No supe qué responder. Miré el reloj: las 7:15 de la mañana. El olor a café recién hecho inundaba la cocina, pero yo apenas podía tragar saliva. Llevaba tres meses durmiendo en ese sofá, desde que firmé los papeles del divorcio con Antonio. Tres meses desde que mi vida se desmoronó como un castillo de naipes.

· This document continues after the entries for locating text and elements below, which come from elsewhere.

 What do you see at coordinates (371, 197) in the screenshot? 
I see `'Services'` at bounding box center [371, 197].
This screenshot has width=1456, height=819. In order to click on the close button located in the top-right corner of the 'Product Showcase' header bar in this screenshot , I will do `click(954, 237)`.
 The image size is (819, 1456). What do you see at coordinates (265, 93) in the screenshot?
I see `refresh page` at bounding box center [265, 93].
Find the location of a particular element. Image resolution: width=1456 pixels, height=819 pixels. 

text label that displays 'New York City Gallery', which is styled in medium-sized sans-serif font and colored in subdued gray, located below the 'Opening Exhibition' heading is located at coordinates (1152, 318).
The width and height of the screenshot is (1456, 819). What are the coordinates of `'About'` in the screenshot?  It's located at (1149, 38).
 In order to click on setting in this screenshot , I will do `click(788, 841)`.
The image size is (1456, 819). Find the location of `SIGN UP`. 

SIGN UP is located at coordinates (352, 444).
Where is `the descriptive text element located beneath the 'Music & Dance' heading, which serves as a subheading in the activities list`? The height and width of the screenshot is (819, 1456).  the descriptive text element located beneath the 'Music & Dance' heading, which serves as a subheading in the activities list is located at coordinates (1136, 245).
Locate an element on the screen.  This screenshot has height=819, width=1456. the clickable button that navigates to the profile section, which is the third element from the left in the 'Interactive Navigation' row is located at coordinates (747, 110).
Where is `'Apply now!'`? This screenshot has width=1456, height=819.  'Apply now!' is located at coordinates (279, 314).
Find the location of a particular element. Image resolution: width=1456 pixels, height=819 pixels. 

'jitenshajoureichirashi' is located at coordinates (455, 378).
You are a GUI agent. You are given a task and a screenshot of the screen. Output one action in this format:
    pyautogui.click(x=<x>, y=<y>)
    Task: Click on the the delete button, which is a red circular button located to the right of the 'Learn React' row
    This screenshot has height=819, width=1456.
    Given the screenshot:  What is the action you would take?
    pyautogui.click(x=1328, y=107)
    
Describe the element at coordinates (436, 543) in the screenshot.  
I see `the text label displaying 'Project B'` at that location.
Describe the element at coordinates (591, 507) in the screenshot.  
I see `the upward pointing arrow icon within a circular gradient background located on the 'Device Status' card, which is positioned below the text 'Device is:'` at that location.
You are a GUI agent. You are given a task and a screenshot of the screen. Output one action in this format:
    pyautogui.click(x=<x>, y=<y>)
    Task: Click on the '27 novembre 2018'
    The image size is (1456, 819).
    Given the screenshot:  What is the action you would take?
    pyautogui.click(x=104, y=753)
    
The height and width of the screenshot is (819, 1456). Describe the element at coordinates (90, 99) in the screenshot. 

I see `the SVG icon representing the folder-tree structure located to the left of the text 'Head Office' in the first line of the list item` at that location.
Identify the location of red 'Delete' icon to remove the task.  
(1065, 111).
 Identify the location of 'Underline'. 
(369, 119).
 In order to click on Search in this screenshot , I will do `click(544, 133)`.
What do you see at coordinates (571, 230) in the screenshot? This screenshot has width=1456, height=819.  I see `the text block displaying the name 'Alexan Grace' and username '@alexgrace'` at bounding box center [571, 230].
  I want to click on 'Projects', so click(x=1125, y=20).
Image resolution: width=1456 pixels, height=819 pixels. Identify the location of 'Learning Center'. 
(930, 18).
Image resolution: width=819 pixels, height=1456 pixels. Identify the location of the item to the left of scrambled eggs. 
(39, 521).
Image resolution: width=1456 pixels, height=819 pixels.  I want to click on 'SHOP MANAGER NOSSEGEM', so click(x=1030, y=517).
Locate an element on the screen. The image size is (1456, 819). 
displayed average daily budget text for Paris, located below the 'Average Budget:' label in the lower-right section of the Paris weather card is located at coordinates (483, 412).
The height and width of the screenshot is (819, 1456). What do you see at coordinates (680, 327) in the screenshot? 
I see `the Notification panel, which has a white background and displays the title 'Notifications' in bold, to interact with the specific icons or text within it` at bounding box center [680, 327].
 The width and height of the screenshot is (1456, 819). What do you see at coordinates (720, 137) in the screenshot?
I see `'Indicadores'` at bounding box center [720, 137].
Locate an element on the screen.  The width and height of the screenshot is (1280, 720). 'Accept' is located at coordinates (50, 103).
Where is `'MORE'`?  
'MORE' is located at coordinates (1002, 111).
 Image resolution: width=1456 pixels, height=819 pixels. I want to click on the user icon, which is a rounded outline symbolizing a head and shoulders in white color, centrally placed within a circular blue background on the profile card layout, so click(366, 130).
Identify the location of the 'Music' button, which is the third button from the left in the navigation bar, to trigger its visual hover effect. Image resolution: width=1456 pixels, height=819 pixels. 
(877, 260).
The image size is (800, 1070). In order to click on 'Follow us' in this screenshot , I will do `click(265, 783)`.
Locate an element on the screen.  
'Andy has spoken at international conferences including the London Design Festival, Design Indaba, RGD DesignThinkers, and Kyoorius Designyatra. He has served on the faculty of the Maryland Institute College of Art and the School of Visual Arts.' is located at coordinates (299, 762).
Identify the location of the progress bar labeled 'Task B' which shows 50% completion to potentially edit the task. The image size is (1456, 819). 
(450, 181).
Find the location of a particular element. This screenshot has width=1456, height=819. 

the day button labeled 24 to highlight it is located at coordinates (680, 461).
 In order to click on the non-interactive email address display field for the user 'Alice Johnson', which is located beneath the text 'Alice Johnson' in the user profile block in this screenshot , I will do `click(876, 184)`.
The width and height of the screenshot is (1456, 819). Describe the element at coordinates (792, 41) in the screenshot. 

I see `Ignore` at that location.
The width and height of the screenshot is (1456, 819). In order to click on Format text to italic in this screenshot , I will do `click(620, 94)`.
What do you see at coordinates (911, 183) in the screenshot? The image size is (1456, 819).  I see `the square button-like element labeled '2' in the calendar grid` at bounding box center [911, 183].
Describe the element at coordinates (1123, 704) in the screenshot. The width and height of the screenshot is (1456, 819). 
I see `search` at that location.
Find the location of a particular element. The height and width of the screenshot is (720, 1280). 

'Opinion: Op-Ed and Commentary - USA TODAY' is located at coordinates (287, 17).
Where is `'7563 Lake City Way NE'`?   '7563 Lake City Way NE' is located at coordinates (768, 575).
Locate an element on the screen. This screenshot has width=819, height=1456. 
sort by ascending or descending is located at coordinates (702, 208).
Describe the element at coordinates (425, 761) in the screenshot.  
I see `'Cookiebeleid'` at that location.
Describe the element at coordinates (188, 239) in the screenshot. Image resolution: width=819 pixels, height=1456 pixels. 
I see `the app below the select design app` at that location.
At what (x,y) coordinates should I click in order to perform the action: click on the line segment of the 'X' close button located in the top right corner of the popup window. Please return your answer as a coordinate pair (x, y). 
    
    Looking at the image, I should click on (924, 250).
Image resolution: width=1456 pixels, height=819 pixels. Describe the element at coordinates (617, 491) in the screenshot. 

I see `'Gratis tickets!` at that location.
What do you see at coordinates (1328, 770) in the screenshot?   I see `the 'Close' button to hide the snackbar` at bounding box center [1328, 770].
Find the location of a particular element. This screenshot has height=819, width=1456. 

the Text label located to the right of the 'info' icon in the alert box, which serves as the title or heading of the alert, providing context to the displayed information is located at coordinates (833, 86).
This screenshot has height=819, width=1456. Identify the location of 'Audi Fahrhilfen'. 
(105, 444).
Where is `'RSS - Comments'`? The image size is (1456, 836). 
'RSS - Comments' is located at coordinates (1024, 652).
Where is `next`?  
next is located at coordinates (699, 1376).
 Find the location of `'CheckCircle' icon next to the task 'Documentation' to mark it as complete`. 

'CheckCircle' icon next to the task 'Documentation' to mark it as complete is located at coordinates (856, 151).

Nunca imaginé que acabaría así. Yo, Carmen García, la que siempre tenía todo bajo control, la que organizaba las cenas familiares y los cumpleaños de los niños del barrio en nuestro piso de Vallecas. Diez años de matrimonio, siete de ellos felices, los tres últimos… una pesadilla. Antonio cambió. O quizá fui yo la que cambió y no quise verlo. Empezó a llegar tarde, a contestar con monosílabos, a salir los fines de semana sin dar explicaciones. Una noche, después de una discusión absurda por la compra del supermercado, me gritó:

—¡No aguanto más esta vida contigo! ¡Me asfixias!

Me quedé helada. No era la primera vez que discutíamos, pero nunca me había hablado así. Esa noche dormí en el sofá. La primera de muchas.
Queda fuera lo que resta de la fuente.